Parts of the exercise:
a – Could you set down, word for word, the part of the essay on living with life-threatening illness that opens with the words containing "As my sister-in-heart, Carol, plodded" and closes with "couldn’t walk anymore."?
b – Answer these from the essay on living with life-threatening illness:
(i) According to the essay, what do most of us take?
(ii) What fraction of Carol's heart came to a halt on the beach?
(iii) For how many years did Carol work as a nurse and Physician's Assistant?
c – Could you write what comes next in the essay on living with life-threatening illness, beginning after its last sentence?

Start of Passage to read

For those experiencing life-threatening illnesses, it’s both a horror and honor to live through these events. It’s grief with a gratitude overlay. It’s over-thinking coupled with smiles.

We love/hate the chambers of our hearts, the pathways of our minds, the function of our organs. In stillness, we listen. We wait. We study the slightest aberration, like some homing EKG or pet scan. Yet exhaustion eats a life focused on every stutter, every flutter, every ache.

Some of us turn to obsession, our thoughts circling like devices unable to connect to wi-fi. Some of us pray, or read books, the same sentence over and over. Most of us take sleep aids.

As my sister-in-heart, Carol, plodded through the Florida sand, her medical mind listed all the potential reasons she felt pain. Then, she couldn’t walk anymore.

Easing into the sand, Carol probably pondered her son’s upcoming wedding, her daughter’s graduate studies, and her new house. As she hunched over on the beach, two-thirds of her heart skidded to a halt. The cardiologist described it as if she’d been knocked in the chest with a baseball bat. Yet, Carol survived.

In so many ways, it wasn’t her day.  

Whether it’s a biopsy or test result, we can all name moments when it wasn’t our day. Yet, after the shock dies, after the doctor leaves, how do we live with the unfriendly failure of our bodies?

Pay Attention. Don’t Ignore.

A nurse and Physician’s Assistant for more than thirty years, Carol wants us to “pay attention” to the warning signs for stroke and heart attack. Symptoms warned her a month before her episode, such as weakness and indigestion. She didn’t feel right. She dismissed them, as we are apt to do.

Since her health event, Carol’s message has been clear. Her heart attack wouldn’t have been as bad if she’d not been in denial. (Visit this link for warning signs not to ignore.

End of Passage to read
Start of Data records

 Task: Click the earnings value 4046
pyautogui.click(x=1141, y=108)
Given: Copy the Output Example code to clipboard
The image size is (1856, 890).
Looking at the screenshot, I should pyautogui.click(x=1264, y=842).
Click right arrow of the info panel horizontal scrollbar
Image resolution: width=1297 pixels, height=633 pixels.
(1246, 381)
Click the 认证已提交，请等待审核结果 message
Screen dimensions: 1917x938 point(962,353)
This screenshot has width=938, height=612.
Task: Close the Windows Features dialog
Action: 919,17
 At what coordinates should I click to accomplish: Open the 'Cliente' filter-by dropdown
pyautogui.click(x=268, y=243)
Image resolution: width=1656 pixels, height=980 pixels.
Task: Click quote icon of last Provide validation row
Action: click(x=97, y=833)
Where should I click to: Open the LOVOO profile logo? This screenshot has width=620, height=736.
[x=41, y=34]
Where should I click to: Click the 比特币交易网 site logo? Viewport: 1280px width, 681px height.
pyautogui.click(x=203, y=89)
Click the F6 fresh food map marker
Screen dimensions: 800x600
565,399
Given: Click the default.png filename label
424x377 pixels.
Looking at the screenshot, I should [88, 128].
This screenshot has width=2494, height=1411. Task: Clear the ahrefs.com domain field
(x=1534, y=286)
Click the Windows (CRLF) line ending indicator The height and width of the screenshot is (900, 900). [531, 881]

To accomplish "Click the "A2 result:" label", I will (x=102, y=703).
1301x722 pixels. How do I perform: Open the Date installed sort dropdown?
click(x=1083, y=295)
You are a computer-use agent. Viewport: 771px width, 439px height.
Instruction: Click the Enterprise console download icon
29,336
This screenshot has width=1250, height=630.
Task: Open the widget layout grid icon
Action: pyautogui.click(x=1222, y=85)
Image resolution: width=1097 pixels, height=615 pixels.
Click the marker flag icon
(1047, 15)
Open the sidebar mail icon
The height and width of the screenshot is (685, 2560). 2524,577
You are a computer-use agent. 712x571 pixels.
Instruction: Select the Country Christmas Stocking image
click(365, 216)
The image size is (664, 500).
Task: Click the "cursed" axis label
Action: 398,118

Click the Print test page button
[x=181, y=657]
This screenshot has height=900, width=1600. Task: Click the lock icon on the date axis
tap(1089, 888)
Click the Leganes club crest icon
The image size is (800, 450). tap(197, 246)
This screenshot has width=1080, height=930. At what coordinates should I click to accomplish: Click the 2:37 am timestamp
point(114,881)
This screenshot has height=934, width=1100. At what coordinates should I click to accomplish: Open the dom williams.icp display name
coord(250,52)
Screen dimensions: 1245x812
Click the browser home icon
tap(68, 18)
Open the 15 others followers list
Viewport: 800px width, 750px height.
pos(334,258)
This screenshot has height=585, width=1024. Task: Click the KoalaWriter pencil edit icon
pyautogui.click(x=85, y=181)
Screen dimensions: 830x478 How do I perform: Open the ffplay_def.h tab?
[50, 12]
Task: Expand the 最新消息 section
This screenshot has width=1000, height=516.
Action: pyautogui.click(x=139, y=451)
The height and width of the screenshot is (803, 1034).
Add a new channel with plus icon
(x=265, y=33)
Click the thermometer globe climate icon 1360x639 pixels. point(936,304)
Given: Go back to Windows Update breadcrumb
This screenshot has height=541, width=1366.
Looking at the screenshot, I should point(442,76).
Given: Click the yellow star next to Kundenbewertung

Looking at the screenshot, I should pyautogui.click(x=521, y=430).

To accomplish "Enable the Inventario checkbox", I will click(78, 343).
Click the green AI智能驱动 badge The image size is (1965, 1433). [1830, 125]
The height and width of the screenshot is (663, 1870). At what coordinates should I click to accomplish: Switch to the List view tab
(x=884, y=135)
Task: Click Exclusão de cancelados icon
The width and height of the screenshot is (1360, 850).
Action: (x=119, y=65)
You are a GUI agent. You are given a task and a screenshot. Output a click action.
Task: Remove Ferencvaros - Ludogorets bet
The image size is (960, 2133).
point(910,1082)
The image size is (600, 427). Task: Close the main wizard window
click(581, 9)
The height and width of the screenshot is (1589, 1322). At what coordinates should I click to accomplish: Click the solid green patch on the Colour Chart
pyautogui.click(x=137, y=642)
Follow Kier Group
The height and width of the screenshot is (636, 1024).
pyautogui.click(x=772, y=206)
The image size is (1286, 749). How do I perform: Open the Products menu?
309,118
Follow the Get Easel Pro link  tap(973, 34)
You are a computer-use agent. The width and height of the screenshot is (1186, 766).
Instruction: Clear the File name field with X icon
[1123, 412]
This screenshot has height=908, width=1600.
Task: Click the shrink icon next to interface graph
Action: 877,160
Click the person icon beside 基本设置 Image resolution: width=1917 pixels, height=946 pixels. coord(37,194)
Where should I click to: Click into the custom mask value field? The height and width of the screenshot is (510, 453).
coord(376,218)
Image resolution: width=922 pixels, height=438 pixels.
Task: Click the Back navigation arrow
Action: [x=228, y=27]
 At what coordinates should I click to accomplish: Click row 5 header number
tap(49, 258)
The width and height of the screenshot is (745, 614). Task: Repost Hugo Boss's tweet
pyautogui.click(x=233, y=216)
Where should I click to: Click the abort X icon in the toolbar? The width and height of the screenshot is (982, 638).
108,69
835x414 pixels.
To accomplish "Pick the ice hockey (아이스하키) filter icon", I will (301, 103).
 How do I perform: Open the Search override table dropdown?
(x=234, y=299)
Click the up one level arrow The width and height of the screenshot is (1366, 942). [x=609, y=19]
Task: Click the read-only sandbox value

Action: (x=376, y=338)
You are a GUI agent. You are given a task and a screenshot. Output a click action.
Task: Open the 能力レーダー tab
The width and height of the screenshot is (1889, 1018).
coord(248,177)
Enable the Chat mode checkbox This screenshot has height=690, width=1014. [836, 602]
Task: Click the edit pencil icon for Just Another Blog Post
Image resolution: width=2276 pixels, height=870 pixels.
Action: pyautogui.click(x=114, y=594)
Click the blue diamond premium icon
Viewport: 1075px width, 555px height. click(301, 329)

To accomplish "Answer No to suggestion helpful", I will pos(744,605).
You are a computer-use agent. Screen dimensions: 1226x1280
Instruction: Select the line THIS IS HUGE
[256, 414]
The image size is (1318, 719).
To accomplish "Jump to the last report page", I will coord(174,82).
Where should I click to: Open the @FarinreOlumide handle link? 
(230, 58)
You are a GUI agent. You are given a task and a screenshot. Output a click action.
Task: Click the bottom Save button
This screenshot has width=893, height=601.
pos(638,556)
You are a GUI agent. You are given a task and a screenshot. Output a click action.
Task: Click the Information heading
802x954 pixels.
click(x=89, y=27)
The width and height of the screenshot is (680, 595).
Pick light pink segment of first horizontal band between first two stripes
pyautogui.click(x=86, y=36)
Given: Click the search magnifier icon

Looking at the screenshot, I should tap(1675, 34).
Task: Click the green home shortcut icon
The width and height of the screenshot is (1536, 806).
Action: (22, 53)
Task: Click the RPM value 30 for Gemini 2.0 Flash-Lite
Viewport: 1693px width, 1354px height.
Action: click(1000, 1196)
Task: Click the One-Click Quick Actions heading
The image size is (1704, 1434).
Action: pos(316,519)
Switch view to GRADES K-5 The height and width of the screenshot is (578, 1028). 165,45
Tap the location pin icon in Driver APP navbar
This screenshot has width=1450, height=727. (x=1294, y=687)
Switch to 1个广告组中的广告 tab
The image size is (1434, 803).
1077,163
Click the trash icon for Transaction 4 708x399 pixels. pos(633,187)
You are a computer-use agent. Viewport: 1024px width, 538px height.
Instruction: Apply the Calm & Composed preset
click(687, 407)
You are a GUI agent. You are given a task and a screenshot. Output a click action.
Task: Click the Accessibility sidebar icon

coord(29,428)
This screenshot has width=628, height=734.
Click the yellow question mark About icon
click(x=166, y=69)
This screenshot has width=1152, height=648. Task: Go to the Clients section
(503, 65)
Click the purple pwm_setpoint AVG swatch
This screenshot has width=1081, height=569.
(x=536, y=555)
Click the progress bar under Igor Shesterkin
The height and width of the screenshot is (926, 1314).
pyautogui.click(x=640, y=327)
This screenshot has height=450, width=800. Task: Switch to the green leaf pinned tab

End of Data records

Responses by task:
a –
As my sister-in-heart, Carol, plodded through the Florida sand, her medical mind listed all the potential reasons she felt pain. Then, she couldn’t walk anymore.

b –
(i) Sleep aids.
(ii) Two-thirds.
(iii) More than thirty years.

c –
Handling the Emotions of the Heart

How do we walk through the valley of the unknown? I’m not a professional, but this is what others and I have done. There’s nothing new here, yet these steps lead us on a path from trauma to rest.

Talk to someone. Do not isolate. None of us likes to talk about hard times. Yet it helps. Take your thoughts and feelings to a counselor, faith person or other wise counsel. It eases our burdens to get out of our thoughts and into helpful relationships.

Monitor your thinking. Like jet fighters on their targets, lock-in on negative mindsets. My faith calls it taking captive every thought. Replace fear-driven thoughts with positive ones, re-routing from crisis mode to peace. For Carol and me, knowing our God holds every cell of our body together comforts us and moves us from fear to trust.

Be still. Resist the urge to ramp up into action. Sit quietly and breath in and out slowly, relaxing tense shoulders down to curled feet. I accompany each breath with an inspirational or motivational thought. This is often referred to as being mindful. I simply call it “being still.”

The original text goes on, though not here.